begin Text block
# Need a new hydration pack, what about these?



## jjc155 (Aug 9, 2011)

My 10 year old Camelback hydration pack is about to give up the ghost so I'm looking for a new one. 

Looking at either the Osprey Raptor or Syncro. Both seem to be geared towards cycling with some cycling specific features. Sizes are close as is price. Think there is .5liter difference in H20 capacity between the two.

Anyone have either and can recommend or shoot them down? 

Any others I should be considering?

J-


----------



## Dr Evil (Sep 20, 2015)

I have tried different packs over the last few years. I just recently changed from a Camelbak Skyline to a Camelbak Chase vest and think I have found a keeper. The bladder may be smaller than you want (50 oz) but it is perfect for me for my 2-4 hour rides. Haven't run out of water yet. I can add a water bottle in my cage if necessary. I am trying to go as light and efficient as possible on my back. The vest has front storage which is great for things I would want to quickly grab without taking my pack off. It has enough room for my keys, phone, multi-tool, mini pump, first aid kit, bars/energy cubes, digital tire gauge, etc. Holds real snug and higher then the Skyline, which is a lower carrying pack. I thought I would prefer the lower carry but after using both, the Chase is way more comfortable to me. It stays put off of small jumps and drops instead of floating up my back. All in all a great buy. Love the olive color too. Camelbak Chase Bike Vest | Jenson USA


----------



## Troutbum23 (May 29, 2018)

I have the Raptor 10 and love it! It's definitely geared toward cycling and is nice and streamlined! I never leave home without it!


----------



## jjc155 (Aug 9, 2011)

Troutbum23 said:


> I have the Raptor 10 and love it! It's definitely geared toward cycling and is nice and streamlined! I never leave home without it!


Cool thanks for the reply and insight.

J-


----------



## Loch (Apr 29, 2011)

I say Raptor. I have the smallest one. The side pockets are nice for quick access and makes for good sturdy hip retention. 3L res. I love the tool roll that was included.


----------



## k9adv (Mar 17, 2018)

I greatly prefer packs with shove it type pockets, like the ones on the Raptor. 
Those pockets are great for wet items.


----------



## 6280 (Nov 27, 2016)

I also have the Raptor. Perfect for the 2-4hour summer rides. 


Sent from my iPhone using Tapatalk


----------



## Nubster (May 15, 2009)

I really like my Dakaine Drafter 14L.


----------



## jjc155 (Aug 9, 2011)

thanks for the additional info guys

J-


----------



## Pedalon2018 (Apr 24, 2018)
end Text block
begin Data extract
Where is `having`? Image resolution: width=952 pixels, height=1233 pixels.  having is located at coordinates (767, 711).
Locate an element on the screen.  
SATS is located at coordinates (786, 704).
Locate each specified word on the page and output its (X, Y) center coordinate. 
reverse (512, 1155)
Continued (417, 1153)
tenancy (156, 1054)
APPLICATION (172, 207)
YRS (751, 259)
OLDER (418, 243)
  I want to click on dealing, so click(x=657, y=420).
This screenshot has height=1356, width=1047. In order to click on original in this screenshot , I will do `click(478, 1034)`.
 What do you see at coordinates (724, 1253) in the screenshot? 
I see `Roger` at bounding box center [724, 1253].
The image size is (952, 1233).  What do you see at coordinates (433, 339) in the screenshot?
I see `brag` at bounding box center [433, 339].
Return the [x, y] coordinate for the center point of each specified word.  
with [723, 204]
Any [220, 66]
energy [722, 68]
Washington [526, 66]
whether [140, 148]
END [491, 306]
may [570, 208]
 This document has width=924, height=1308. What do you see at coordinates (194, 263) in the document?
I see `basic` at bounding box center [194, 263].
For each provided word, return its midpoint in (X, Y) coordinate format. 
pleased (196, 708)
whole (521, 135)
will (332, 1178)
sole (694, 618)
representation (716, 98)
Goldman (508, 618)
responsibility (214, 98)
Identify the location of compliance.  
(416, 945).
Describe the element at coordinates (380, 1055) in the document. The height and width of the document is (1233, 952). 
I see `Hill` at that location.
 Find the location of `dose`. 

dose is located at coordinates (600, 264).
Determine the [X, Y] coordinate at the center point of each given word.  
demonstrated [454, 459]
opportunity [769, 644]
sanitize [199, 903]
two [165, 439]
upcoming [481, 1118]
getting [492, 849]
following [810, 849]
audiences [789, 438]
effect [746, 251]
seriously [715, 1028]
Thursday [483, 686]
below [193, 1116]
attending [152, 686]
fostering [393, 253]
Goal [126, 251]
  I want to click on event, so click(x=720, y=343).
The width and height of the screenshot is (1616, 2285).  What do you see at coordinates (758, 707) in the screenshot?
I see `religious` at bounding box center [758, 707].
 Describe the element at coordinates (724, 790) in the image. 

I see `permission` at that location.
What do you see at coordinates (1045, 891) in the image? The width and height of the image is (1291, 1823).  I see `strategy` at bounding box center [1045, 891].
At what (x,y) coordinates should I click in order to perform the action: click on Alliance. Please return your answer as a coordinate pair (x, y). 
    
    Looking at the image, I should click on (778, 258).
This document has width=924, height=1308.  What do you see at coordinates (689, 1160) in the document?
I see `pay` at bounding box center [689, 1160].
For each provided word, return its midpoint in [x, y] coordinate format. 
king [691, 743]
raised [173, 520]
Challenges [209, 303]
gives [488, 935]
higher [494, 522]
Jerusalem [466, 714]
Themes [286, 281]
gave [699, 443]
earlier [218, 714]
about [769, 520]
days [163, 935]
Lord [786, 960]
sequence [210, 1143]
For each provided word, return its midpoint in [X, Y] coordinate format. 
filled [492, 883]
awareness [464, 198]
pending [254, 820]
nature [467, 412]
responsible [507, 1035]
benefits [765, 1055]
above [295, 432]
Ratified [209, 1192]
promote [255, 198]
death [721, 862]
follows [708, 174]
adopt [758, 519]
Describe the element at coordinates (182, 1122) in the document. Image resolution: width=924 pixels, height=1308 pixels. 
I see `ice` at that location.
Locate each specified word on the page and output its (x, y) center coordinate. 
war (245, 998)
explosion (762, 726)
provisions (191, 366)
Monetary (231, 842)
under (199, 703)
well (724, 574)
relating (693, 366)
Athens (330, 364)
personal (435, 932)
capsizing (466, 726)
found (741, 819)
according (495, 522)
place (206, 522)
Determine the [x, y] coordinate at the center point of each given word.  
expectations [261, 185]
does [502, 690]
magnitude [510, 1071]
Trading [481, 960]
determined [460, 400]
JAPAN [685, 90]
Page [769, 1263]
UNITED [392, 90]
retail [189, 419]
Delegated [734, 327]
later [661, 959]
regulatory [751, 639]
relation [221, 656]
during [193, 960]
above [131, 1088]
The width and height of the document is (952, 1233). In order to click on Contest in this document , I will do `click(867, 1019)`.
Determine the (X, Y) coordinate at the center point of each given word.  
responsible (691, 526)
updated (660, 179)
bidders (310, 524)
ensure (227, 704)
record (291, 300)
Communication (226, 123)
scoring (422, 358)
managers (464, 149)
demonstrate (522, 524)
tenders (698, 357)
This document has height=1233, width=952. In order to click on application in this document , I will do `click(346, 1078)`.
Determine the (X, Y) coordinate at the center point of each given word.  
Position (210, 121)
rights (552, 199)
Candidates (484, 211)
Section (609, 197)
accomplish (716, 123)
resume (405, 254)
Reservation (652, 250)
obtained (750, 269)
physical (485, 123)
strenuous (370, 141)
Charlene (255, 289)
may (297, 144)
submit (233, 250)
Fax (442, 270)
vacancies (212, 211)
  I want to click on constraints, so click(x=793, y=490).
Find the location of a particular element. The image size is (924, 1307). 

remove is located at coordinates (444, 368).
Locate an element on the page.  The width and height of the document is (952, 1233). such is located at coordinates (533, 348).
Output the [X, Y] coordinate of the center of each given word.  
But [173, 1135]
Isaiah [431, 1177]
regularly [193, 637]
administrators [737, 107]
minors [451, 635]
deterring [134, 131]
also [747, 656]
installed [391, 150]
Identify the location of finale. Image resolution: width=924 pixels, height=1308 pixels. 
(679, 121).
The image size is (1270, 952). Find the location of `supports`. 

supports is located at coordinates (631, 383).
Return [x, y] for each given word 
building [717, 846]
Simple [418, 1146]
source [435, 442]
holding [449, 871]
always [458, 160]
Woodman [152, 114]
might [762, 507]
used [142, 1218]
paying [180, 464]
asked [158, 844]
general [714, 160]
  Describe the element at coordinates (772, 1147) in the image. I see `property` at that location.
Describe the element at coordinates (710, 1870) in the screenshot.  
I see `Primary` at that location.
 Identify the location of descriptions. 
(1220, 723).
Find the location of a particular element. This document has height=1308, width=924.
end Data extract
* **What the task requires**: From the hydration pack thread, extract the passage from "Looking at either" to "between the two.", copying it word for word.

* **Exercise result**:
Looking at either the Osprey Raptor or Syncro. Both seem to be geared towards cycling with some cycling specific features. Sizes are close as is price. Think there is .5liter difference in H20 capacity between the two.